La nouvelle réglementation relative au rachat des années d'études est entrée en vigueur le 1er décembre 2017. Il y a un an déjà, le ministre des Pensions Daniel Bacquelaine (MR) recevait le feu vert du Conseil des ministres pour harmoniser la régularisation des périodes d'études pour les trois régimes de pensions. Toutefois, une série de circonstances a retardé de plusieurs mois l'arrivée de la nouvelle législation.

Depuis presque 5 mois, les salariés, les indépendants et les fonctionnaires ont la possibilité, tout au long de leur carrière, de racheter leurs années d'études pour qu'elles soient comptabilisées comme années de travail dans le calcul de leur pension. Les indépendants bénéficiaient déjà de cette possibilité. Les salariés ne pouvaient racheter leurs années d'études que dans les 10 ans suivant l'obtention du diplôme. Quant aux fonctionnaires, ils bénéficiaient gratuitement jusqu'à il y a peu d'une bonification pour diplôme, si leurs études étaient nécessaires à l'exercice de leur fonction. Il ne leur était donc pas nécessaire de racheter leurs années d'études. Celles-ci étaient automatiquement prises en compte comme des années de travail.

Salariés et indépendants

Toute personne qui souhaite régulariser ses années d'études doit verser une cotisation de régularisation. Jusqu'en 2020, les salariés et indépendants plus âgés auront la possibilité de régulariser leurs années d'études depuis leur 20e anniversaire à des conditions plus avantageuses.

Cela explique probablement pourquoi 2.875 salariés ont introduit une demande de régularisation depuis le 1er décembre, contre seulement quelques centaines par an sous l'ancien système. Selon les chiffres du Service fédéral des Pensions, sur les 56.500 hommes ayant pris leur retraite en 2014, 230 ou 0,4 % avaient racheté leurs années d'études. Chez les femmes, ce pourcentage était encore inférieur (0,1 %).

Pour l'instant, tous les salariés et les indépendants paient un montant forfaitaire fiscalement déductible de 1.500 euros par année d'études qu'ils souhaitent régulariser. Après 2020, ce montant forfaitaire ne sera plus d'application que pour les salariés et les indépendants qui auront choisi de racheter leurs années d'études dans les dix ans suivant l'obtention du diplôme. Passé ce délai, le montant par année d'études sera calculé en fonction de l'âge.

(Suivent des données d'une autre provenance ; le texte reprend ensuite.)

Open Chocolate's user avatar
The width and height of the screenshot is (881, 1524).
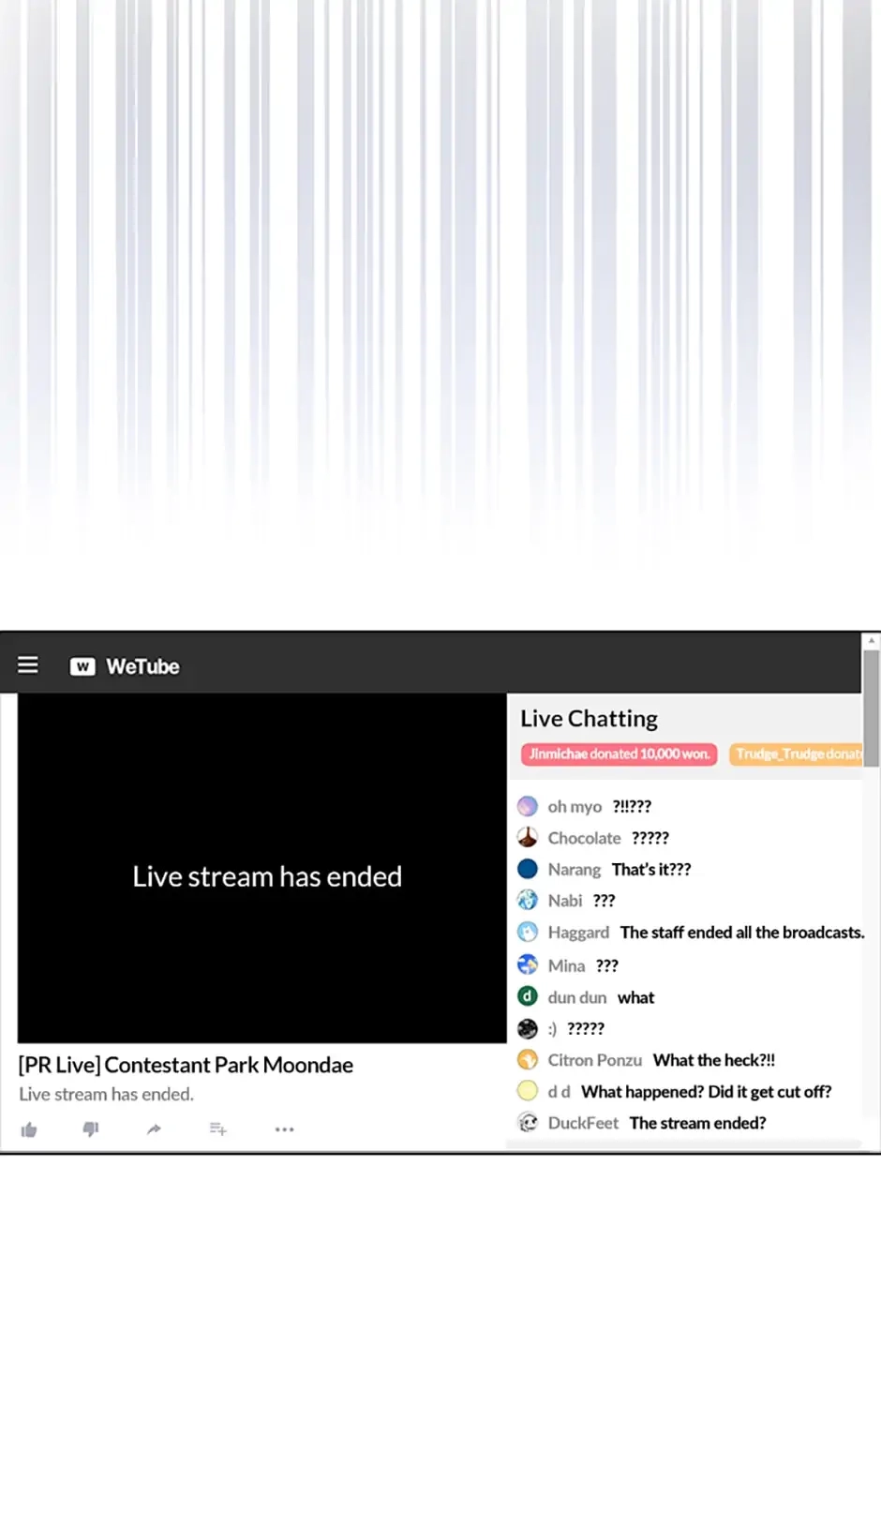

La cotisation de régularisation fixée pour les dix ans suivant l'obtention du diplôme est raisonnable. On parle en l'occurrence d'un investissement de 1.500 euros par an. Les salariés et les indépendants verront en contrepartie leur pension augmenter de 266,67 euros bruts. Cependant, le brut n'égale pas le net. Pour tous ceux qui rachèteront leurs années d'études à un âge avancé après 2020, le coût de la régularisation sera beaucoup plus élevé.

Fonctionnaires

Les fonctionnaires peuvent bénéficier d'un rabais provisoire de 15 %. Jusqu'en 2020, ils bénéficient donc d'un tarif réduit qui s'élève à 1.275 euros par année d'études. Et le supplément de pension obtenu s'avère plus élevé que pour les salariés et les indépendants. Il est dès lors logique de voir les fonctionnaires manifester davantage d'intérêt pour le rachat de leurs années d'études.

Un porte-parole du ministre Bacquelaine a constaté que le mouvement de rachat des années d'études par les fonctionnaires va crescendo. Au cours des deux premiers mois qui ont suivi l'entrée en vigueur du nouveau système, seulement 1.740 demandes ont été introduites. Deux mois plus tard, ce chiffre s'élevait à 6.579.

Les fonctionnaires conserveront la bonification pour diplôme acquise pour les années de travail prestées, mais n'en profiteront plus pour les suivantes. Prenons par exemple un fonctionnaire qui a étudié quatre ans et a déjà accompli les trois quarts de sa carrière : trois de ses quatre années d'études seront comptabilisées gratuitement dans le calcul de sa pension.